#### YOUR OBJECTIVE
Can you recast all of the data below as a JSON list of strings, with one string for each line and blank lines left out?

#### RECORDS TO PROCESS
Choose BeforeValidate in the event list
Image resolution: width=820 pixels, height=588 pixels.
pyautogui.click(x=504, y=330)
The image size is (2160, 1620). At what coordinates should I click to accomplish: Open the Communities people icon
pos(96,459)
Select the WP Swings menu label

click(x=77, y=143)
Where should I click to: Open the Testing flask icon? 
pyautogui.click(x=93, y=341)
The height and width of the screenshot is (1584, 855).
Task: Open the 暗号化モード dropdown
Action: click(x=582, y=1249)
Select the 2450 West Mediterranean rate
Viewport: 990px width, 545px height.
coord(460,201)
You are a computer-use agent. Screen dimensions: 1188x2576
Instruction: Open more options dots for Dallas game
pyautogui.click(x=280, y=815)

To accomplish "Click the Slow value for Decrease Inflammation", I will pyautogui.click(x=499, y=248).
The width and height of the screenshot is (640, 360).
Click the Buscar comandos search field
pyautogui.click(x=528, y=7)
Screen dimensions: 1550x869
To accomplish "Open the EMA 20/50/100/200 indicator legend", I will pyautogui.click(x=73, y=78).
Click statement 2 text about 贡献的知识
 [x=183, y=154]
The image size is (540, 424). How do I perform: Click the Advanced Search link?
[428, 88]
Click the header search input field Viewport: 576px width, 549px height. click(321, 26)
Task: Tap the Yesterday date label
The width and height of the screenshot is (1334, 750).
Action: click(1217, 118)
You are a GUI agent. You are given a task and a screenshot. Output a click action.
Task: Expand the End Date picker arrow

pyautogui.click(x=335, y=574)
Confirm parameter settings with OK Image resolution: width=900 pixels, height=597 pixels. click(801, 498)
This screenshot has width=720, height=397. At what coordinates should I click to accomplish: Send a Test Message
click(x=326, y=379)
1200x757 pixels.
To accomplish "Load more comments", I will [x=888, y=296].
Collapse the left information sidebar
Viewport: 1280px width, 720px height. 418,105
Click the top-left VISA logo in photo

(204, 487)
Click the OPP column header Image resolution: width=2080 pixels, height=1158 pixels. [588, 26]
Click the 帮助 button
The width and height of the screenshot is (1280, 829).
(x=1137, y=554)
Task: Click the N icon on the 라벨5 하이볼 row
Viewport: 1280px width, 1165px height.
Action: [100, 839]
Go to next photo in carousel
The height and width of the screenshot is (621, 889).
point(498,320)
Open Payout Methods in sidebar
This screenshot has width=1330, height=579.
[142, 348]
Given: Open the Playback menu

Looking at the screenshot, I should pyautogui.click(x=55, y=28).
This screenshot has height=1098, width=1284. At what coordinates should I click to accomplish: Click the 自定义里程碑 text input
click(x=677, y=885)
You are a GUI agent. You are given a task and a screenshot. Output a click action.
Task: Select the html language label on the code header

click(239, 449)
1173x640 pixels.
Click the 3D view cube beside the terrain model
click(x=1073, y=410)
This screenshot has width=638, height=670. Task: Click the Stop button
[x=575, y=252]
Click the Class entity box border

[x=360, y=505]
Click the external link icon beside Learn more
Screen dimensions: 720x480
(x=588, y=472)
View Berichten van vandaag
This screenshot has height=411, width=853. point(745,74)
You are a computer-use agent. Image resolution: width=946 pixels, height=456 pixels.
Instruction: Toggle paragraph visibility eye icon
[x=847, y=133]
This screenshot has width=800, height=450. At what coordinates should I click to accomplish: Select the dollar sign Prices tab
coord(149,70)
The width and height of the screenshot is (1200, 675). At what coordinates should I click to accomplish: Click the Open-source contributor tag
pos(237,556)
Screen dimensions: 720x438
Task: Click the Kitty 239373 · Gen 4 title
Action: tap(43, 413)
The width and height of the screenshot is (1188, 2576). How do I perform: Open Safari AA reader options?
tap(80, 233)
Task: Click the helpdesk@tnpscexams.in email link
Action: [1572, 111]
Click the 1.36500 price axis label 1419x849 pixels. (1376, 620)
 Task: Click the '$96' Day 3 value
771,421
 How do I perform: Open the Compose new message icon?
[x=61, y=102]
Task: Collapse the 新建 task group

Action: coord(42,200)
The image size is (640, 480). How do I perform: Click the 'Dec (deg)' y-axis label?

#### RESULT BELOW
[
  "Choose BeforeValidate in the event list",
  "Image resolution: width=820 pixels, height=588 pixels.",
  "pyautogui.click(x=504, y=330)",
  "The image size is (2160, 1620). At what coordinates should I click to accomplish: Open the Communities people icon",
  "pos(96,459)",
  "Select the WP Swings menu label",
  "click(x=77, y=143)",
  "Where should I click to: Open the Testing flask icon? ",
  "pyautogui.click(x=93, y=341)",
  "The height and width of the screenshot is (1584, 855).",
  "Task: Open the 暗号化モード dropdown",
  "Action: click(x=582, y=1249)",
  "Select the 2450 West Mediterranean rate",
  "Viewport: 990px width, 545px height.",
  "coord(460,201)",
  "You are a computer-use agent. Screen dimensions: 1188x2576",
  "Instruction: Open more options dots for Dallas game",
  "pyautogui.click(x=280, y=815)",
  "To accomplish \"Click the Slow value for Decrease Inflammation\", I will pyautogui.click(x=499, y=248).",
  "The width and height of the screenshot is (640, 360).",
  "Click the Buscar comandos search field",
  "pyautogui.click(x=528, y=7)",
  "Screen dimensions: 1550x869",
  "To accomplish \"Open the EMA 20/50/100/200 indicator legend\", I will pyautogui.click(x=73, y=78).",
  "Click statement 2 text about 贡献的知识",
  " [x=183, y=154]",
  "The image size is (540, 424). How do I perform: Click the Advanced Search link?",
  "[428, 88]",
  "Click the header search input field Viewport: 576px width, 549px height. click(321, 26)",
  "Task: Tap the Yesterday date label",
  "The width and height of the screenshot is (1334, 750).",
  "Action: click(1217, 118)",
  "You are a GUI agent. You are given a task and a screenshot. Output a click action.",
  "Task: Expand the End Date picker arrow",
  "pyautogui.click(x=335, y=574)",
  "Confirm parameter settings with OK Image resolution: width=900 pixels, height=597 pixels. click(801, 498)",
  "This screenshot has width=720, height=397. At what coordinates should I click to accomplish: Send a Test Message",
  "click(x=326, y=379)",
  "1200x757 pixels.",
  "To accomplish \"Load more comments\", I will [x=888, y=296].",
  "Collapse the left information sidebar",
  "Viewport: 1280px width, 720px height. 418,105",
  "Click the top-left VISA logo in photo",
  "(204, 487)",
  "Click the OPP column header Image resolution: width=2080 pixels, height=1158 pixels. [588, 26]",
  "Click the 帮助 button",
  "The width and height of the screenshot is (1280, 829).",
  "(x=1137, y=554)",
  "Task: Click the N icon on the 라벨5 하이볼 row",
  "Viewport: 1280px width, 1165px height.",
  "Action: [100, 839]",
  "Go to next photo in carousel",
  "The height and width of the screenshot is (621, 889).",
  "point(498,320)",
  "Open Payout Methods in sidebar",
  "This screenshot has width=1330, height=579.",
  "[142, 348]",
  "Given: Open the Playback menu",
  "Looking at the screenshot, I should pyautogui.click(x=55, y=28).",
  "This screenshot has height=1098, width=1284. At what coordinates should I click to accomplish: Click the 自定义里程碑 text input",
  "click(x=677, y=885)",
  "You are a GUI agent. You are given a task and a screenshot. Output a click action.",
  "Task: Select the html language label on the code header",
  "click(239, 449)",
  "1173x640 pixels.",
  "Click the 3D view cube beside the terrain model",
  "click(x=1073, y=410)",
  "This screenshot has width=638, height=670. Task: Click the Stop button",
  "[x=575, y=252]",
  "Click the Class entity box border",
  "[x=360, y=505]",
  "Click the external link icon beside Learn more",
  "Screen dimensions: 720x480",
  "(x=588, y=472)",
  "View Berichten van vandaag",
  "This screenshot has height=411, width=853. point(745,74)",
  "You are a computer-use agent. Image resolution: width=946 pixels, height=456 pixels.",
  "Instruction: Toggle paragraph visibility eye icon",
  "[x=847, y=133]",
  "This screenshot has width=800, height=450. At what coordinates should I click to accomplish: Select the dollar sign Prices tab",
  "coord(149,70)",
  "The width and height of the screenshot is (1200, 675). At what coordinates should I click to accomplish: Click the Open-source contributor tag",
  "pos(237,556)",
  "Screen dimensions: 720x438",
  "Task: Click the Kitty 239373 · Gen 4 title",
  "Action: tap(43, 413)",
  "The width and height of the screenshot is (1188, 2576). How do I perform: Open Safari AA reader options?",
  "tap(80, 233)",
  "Task: Click the helpdesk@tnpscexams.in email link",
  "Action: [1572, 111]",
  "Click the 1.36500 price axis label 1419x849 pixels. (1376, 620)",
  " Task: Click the '$96' Day 3 value",
  "771,421",
  " How do I perform: Open the Compose new message icon?",
  "[x=61, y=102]",
  "Task: Collapse the 新建 task group",
  "Action: coord(42,200)",
  "The image size is (640, 480). How do I perform: Click the 'Dec (deg)' y-axis label?"
]